## Pixel coordinate grounding data
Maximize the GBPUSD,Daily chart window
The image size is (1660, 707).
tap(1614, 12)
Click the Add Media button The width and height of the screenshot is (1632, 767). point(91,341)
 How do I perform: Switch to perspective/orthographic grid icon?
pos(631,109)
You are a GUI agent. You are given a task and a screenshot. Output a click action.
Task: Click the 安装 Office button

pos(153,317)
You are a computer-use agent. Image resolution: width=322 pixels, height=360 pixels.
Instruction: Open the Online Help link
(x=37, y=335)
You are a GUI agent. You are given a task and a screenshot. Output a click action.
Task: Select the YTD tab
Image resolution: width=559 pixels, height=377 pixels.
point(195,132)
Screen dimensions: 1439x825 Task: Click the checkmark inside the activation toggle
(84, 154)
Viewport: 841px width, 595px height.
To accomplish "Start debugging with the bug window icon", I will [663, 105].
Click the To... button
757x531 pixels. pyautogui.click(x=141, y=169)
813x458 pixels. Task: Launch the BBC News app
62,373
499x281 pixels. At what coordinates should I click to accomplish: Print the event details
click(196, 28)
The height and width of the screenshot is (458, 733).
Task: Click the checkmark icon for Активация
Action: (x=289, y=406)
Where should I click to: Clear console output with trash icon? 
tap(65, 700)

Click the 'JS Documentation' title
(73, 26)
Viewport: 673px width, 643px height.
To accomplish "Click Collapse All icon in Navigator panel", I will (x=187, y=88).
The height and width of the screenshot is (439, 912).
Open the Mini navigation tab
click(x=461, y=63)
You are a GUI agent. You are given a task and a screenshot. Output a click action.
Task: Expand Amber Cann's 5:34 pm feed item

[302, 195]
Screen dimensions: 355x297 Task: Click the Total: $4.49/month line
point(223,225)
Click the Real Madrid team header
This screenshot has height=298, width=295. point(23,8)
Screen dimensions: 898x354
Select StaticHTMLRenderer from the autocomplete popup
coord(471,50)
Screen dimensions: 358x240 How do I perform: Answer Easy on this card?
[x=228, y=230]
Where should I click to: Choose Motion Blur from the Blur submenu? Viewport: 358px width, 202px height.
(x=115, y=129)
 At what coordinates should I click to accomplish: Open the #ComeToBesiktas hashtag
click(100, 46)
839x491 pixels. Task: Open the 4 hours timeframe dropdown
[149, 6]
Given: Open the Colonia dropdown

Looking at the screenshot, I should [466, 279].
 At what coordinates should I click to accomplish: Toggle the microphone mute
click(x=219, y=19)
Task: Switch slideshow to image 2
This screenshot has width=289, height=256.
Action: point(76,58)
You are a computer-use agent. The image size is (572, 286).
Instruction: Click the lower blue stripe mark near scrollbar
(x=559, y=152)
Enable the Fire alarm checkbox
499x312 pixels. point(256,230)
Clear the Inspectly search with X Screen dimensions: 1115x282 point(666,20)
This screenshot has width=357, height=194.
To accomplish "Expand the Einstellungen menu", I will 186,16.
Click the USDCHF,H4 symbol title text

## Task statement
Select every line in the records above that contains the word "window".

## Expected output
Maximize the GBPUSD,Daily chart window
To accomplish "Start debugging with the bug window icon", I will [663, 105].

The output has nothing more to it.